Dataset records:
################

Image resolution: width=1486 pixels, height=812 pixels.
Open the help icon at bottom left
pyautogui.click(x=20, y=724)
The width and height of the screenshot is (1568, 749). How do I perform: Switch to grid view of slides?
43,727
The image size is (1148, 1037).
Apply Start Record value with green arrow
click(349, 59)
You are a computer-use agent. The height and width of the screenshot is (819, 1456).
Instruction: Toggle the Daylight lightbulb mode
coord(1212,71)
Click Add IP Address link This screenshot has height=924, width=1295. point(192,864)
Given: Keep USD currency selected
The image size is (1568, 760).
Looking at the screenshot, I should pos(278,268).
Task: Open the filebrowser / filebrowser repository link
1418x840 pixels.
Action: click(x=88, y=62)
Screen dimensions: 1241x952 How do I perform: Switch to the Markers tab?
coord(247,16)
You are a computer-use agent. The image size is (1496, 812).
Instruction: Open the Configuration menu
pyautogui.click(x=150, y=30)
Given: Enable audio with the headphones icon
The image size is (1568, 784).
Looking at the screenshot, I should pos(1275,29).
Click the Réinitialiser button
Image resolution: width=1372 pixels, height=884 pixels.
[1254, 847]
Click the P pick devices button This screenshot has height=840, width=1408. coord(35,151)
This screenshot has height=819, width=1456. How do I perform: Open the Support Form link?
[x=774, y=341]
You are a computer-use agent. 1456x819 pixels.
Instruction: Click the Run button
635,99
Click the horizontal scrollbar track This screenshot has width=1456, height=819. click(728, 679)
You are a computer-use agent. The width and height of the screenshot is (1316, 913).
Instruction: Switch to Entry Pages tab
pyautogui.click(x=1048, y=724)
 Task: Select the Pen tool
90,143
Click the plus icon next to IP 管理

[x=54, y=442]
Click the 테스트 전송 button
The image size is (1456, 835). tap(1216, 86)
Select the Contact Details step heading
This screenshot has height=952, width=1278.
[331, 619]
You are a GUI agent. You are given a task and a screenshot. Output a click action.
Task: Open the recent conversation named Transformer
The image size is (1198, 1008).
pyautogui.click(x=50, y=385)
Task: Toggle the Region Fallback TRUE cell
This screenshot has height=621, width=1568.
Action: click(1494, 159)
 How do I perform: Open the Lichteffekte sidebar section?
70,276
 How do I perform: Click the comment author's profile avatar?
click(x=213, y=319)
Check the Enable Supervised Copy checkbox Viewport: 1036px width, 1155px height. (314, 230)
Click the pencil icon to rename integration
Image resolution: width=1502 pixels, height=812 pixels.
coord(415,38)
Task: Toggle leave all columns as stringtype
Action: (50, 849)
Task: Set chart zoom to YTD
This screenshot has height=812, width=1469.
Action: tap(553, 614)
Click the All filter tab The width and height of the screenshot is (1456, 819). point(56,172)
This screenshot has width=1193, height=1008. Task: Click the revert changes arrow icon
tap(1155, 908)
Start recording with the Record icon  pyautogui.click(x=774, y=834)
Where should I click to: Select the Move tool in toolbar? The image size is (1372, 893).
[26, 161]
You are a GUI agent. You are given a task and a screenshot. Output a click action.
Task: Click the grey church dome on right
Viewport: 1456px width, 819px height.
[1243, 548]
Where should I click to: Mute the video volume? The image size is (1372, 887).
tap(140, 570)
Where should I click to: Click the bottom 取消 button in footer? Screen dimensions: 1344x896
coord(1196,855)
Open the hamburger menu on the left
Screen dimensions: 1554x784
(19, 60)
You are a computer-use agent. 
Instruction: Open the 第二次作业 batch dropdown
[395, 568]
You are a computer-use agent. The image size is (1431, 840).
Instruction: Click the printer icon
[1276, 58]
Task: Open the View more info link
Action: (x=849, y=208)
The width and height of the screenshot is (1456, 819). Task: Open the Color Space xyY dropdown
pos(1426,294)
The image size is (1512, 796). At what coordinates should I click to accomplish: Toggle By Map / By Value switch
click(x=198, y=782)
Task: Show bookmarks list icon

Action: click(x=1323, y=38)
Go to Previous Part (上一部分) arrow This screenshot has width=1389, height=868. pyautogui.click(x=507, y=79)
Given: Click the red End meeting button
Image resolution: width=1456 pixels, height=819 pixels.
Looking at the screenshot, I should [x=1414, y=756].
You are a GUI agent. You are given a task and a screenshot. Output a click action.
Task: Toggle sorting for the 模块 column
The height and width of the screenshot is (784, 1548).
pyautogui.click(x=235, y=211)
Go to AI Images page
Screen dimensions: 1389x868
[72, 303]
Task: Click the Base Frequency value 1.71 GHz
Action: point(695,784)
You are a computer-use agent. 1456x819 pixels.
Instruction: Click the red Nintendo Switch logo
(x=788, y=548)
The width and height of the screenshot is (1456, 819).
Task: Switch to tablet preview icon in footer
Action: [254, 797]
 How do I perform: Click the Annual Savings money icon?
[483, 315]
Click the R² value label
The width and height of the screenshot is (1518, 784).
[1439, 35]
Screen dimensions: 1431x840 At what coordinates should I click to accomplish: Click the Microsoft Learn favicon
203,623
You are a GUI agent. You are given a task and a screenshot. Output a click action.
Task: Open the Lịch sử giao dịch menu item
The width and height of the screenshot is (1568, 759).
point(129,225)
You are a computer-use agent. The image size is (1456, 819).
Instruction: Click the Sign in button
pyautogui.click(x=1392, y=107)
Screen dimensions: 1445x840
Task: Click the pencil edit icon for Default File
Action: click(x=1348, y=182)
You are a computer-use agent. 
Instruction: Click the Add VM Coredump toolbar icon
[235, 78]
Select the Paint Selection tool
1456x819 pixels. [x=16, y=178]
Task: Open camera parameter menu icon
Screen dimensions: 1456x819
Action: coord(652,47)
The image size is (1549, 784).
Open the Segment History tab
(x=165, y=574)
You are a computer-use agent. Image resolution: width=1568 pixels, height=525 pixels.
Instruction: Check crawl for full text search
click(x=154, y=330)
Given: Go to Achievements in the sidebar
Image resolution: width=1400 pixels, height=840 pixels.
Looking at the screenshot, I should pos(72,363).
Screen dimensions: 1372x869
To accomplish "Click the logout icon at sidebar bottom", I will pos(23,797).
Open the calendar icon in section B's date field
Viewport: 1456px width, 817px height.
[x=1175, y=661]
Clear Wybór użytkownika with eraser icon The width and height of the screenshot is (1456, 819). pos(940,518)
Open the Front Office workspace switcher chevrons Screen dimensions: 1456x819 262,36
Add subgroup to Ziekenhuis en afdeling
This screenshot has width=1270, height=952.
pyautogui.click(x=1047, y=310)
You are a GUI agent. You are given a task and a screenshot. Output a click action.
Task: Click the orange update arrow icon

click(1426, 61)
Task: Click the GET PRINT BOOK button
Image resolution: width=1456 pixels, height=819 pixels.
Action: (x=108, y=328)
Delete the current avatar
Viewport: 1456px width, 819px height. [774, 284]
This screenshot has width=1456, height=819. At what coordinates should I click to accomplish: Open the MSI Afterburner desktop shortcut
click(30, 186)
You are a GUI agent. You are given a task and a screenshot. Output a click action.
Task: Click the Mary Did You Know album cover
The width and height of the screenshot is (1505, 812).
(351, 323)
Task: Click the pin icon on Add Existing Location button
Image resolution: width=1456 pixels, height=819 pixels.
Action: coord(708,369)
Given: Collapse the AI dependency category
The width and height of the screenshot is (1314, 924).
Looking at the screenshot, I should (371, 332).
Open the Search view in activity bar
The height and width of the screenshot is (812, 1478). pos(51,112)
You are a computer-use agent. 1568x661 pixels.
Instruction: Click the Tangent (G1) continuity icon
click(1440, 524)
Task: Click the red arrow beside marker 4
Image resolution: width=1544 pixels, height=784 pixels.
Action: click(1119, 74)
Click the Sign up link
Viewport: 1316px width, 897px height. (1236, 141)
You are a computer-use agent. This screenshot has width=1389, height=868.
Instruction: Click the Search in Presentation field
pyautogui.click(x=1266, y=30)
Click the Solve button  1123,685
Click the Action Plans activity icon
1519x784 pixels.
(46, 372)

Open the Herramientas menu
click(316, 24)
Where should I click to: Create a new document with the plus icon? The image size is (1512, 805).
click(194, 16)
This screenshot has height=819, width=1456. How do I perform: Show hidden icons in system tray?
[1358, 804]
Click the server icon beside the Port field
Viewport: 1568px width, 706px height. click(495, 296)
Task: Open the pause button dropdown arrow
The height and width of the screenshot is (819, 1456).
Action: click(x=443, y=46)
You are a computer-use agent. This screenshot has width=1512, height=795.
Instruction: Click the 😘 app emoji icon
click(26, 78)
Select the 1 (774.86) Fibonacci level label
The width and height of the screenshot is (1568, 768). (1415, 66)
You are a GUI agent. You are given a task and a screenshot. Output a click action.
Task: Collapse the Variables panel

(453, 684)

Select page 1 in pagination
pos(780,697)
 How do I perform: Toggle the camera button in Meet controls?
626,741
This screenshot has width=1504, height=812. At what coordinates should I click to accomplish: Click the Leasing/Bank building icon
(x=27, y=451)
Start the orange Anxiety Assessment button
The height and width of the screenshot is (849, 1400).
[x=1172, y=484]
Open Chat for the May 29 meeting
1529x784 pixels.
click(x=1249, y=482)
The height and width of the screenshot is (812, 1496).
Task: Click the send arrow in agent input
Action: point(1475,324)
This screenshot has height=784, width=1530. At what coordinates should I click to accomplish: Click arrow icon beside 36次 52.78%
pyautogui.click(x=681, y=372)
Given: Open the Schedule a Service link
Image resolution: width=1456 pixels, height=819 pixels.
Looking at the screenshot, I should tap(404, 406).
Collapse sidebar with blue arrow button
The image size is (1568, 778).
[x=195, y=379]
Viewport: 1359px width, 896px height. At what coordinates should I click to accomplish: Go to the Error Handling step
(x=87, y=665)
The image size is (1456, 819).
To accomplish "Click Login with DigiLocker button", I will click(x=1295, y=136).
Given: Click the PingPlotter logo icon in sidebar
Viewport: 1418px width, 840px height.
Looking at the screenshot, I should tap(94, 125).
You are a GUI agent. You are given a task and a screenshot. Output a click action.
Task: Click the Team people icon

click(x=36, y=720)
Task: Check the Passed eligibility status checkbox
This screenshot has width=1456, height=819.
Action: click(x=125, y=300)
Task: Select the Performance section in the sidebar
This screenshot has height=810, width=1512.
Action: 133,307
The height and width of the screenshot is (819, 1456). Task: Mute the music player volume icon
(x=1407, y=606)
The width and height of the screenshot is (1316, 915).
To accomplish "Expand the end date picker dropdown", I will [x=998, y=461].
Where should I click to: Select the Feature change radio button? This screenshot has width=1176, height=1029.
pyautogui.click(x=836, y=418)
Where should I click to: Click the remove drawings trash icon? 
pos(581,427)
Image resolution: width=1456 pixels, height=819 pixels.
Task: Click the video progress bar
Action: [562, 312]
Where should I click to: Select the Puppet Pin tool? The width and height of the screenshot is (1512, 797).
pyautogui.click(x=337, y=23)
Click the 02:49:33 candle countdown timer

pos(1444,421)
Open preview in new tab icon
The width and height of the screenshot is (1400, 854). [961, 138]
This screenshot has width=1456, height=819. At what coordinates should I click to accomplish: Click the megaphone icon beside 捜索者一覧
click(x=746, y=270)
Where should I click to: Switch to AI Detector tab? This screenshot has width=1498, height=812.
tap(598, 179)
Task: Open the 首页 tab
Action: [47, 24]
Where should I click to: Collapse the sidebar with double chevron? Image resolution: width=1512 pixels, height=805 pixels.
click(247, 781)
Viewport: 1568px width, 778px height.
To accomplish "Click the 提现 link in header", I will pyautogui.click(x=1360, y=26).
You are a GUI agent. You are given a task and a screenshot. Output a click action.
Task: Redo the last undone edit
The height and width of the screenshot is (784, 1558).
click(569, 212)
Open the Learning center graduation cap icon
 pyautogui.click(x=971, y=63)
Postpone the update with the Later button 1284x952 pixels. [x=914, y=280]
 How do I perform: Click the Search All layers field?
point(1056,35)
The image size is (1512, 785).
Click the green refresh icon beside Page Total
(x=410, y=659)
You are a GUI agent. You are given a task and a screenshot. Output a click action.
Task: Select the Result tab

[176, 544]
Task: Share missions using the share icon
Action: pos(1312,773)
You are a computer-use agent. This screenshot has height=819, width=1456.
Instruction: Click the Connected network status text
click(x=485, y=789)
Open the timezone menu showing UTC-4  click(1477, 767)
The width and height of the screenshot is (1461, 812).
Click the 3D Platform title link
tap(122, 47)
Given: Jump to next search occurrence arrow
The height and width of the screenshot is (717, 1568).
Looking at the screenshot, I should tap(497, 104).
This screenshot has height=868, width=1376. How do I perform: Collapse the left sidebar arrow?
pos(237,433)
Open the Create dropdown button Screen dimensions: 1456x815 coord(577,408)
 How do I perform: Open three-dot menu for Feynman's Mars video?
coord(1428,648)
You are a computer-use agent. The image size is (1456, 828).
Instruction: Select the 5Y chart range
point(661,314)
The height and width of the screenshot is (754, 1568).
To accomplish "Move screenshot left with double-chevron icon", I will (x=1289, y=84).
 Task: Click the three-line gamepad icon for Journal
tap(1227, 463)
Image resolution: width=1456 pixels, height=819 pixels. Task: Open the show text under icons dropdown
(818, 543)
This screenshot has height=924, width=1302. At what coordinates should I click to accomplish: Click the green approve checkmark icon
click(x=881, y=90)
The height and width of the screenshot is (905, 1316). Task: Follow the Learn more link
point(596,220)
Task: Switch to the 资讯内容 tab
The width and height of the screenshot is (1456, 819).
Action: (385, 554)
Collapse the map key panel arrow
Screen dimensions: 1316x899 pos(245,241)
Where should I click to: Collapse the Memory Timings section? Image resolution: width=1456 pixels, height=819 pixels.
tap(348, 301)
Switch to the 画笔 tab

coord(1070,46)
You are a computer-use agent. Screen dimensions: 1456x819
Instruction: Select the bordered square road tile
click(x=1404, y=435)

################

## Your goal
Your answer must be the lines above from the one containing "Select page 1 in pagination" to the one containing "Start the orange Anxiety Assessment button", both included, restated word for word.

## Output below
Select page 1 in pagination
pos(780,697)
 How do I perform: Toggle the camera button in Meet controls?
626,741
This screenshot has width=1504, height=812. At what coordinates should I click to accomplish: Click the Leasing/Bank building icon
(x=27, y=451)
Start the orange Anxiety Assessment button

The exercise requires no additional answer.